Again people clamored for Rocky to quit after that season—and again, he did not. This time, after a thorough off-season program of three running sessions per day and yoga, he arrived at training camp in incredible condition—so incredible, in fact, that on the very first day of practice, he shocked everyone by running a 40-yard dash in 4.6 seconds, a time that beat his pre-Vietnam mark by 0.2 seconds! However, even despite his greatly improved speed, Rocky was once again passed on at running back that season, but did manage to become an active special teams player.

While preparing for the following season, a still determined Rocky added major strength and size gains to his speed, and by training camp, was a much-transformed athlete. And that preseason, it seemed as if he had much reason for optimism when he led his team in preseason rushing yards.

However, when the regular season came, he became the odd man out among the team’s running backs. But, while he got almost no reps at the running back position, he did establish himself as one of the league’s premier special teams players, and he had clearly made amazing progress from the time he rejoined the Steelers after the war.

But by then, Rocky had grown thoroughly dejected at being passed up as a running back, and knew that he faced a similar scenario the following year: with the Steelers having a projected lineup that would once again put him on the short end of the lineup, it seemed as if Rocky would once again be passed up as one of the team’s feature running backs.

Uneager to go through another season where opportunities would be scarce, Rocky contemplated quitting football that off-season. It took the urging of teammate Andy Russell to persuade him to return for the 1974 NFL season; but Rocky did, and once again showed up at Steelers training camp, now in his fourth year since making his comeback.

As expected, Rocky’s 1974 season began much the same as the previous one, as he put up a strong preseason showing at running back, but found himself deep in the depth charts for the start of the regular season.

However, as injuries mounted up on the other Steelers running backs, Rocky was finally given his opportunity—an opportunity he had doggedly fought for and pursued for so long. *

An eager and spirited Rocky took the field and soon made an impressionable impact—so much so that it solidified him as a starter alongside running back Franco Harris. And after taking the reigns of his starting position part-way into the season, he ended up rushing for 373 yards, and also proving to be a valuable blocking back who paved the way for Franco Harris’s 1000+ yard rushing season.
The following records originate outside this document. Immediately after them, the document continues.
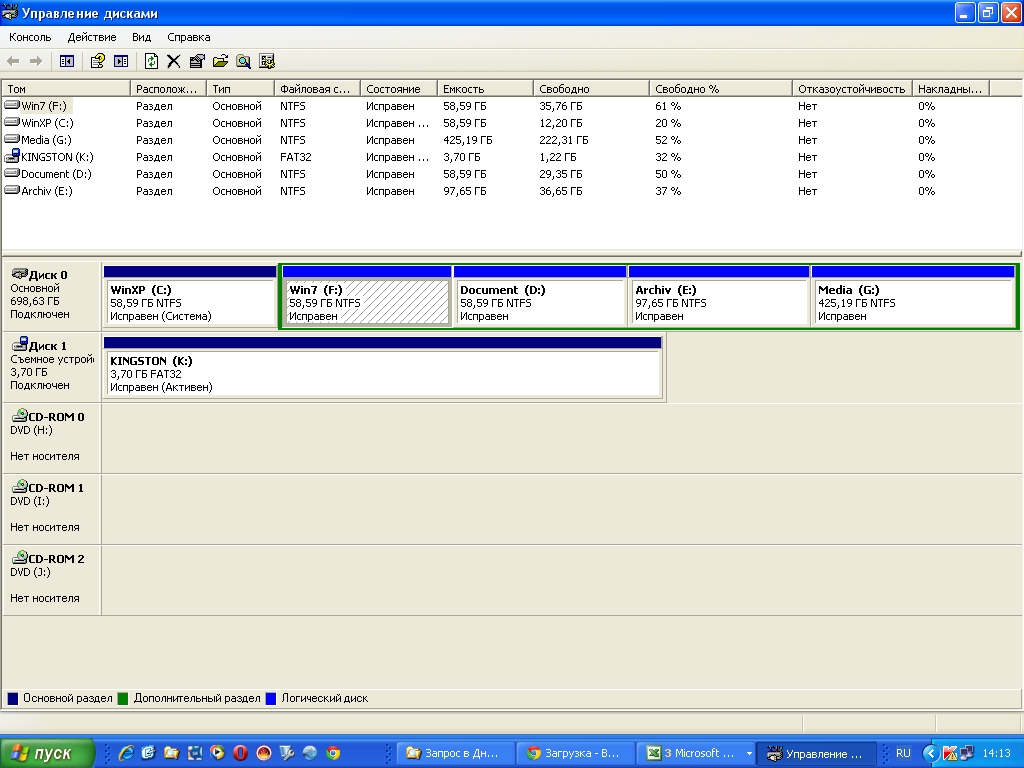Click the Пуск start button
Viewport: 1024px width, 768px height.
(47, 753)
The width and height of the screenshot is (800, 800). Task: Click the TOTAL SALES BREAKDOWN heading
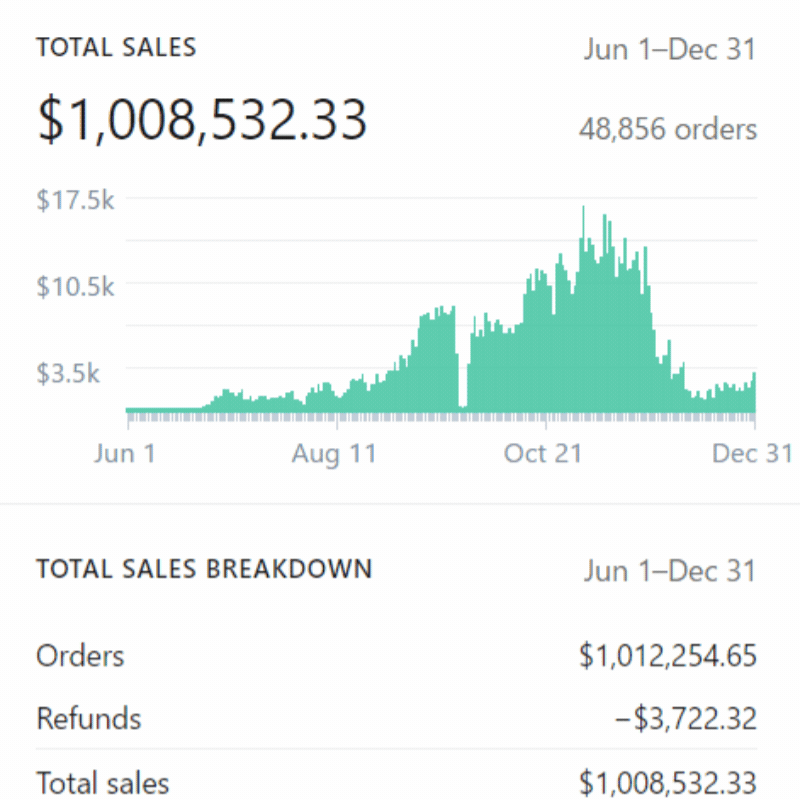pyautogui.click(x=204, y=570)
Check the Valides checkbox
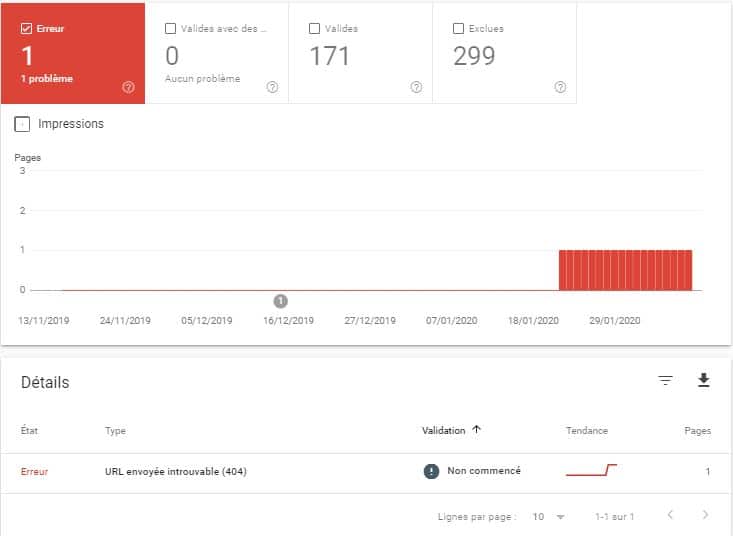The image size is (733, 536). click(315, 29)
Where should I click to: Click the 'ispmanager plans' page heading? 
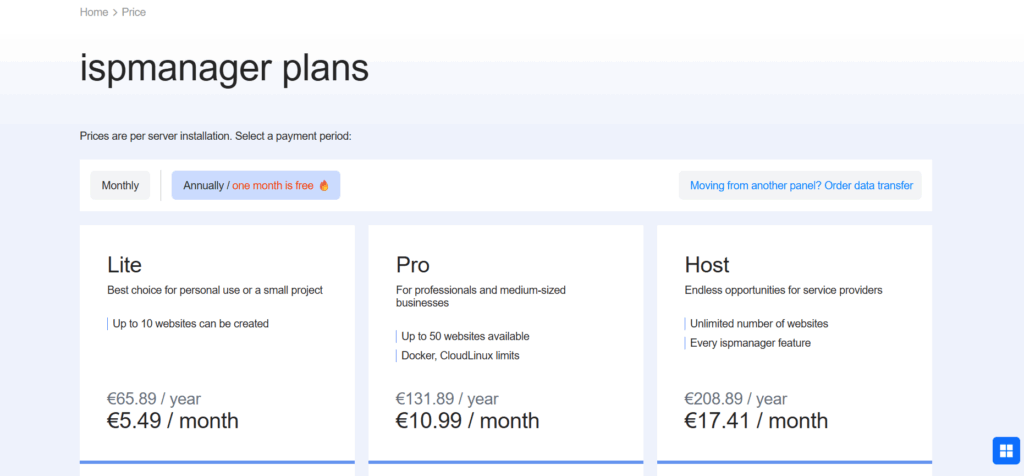click(x=224, y=68)
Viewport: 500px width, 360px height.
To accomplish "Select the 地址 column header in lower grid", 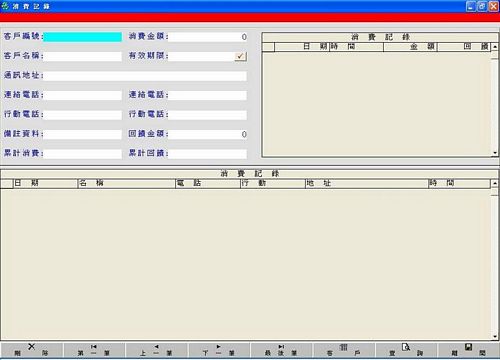I will coord(367,183).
But the he and the team’s success did not just end there. After finishing with a 10-3-1 record, they worked their way through the playoffs and all the way to a Super Bowl victory—the first ever for the Steelers franchise.

It seemed as if Rocky, the player who everyone encouraged to quit football a few years ago, turned out to be the final piece the team needed to become a championship caliber team—an assessment that was further evidenced when Rocky helped them repeat as Super Bowl champions the following season, and then continued to be a fixture in a dominant Steelers dynasty that won four Super Bowls. And in doing so, Rocky became a Pittsburgh icon and legend with his tremendous and unlikely story of triumph.

In his first four post-Vietnam seasons with the Steelers, Rocky totaled only 17 yards rushing and 0 yards receiving. But after retiring from the Steelers and the NFL following the 1980 season, he finished his stellar NFL career with over 5,000 combined rushing and receiving yards, and with a reputation as an elite blocking back. Along the way of his amazing transformation from injured Vietnam veteran to NFL legend, most people not only expected Rocky to quit, but also encouraged him to do so on numerous occasions. They wondered why he was seemingly wasting his time and effort training, struggling, and just taking up a spot on a roster. And Rocky himself even had doubts at times.

But through his own initiative he stuck with it, and eventually made himself a force to be reckoned with on the football field, and an unforgettable example of the power of perseverance.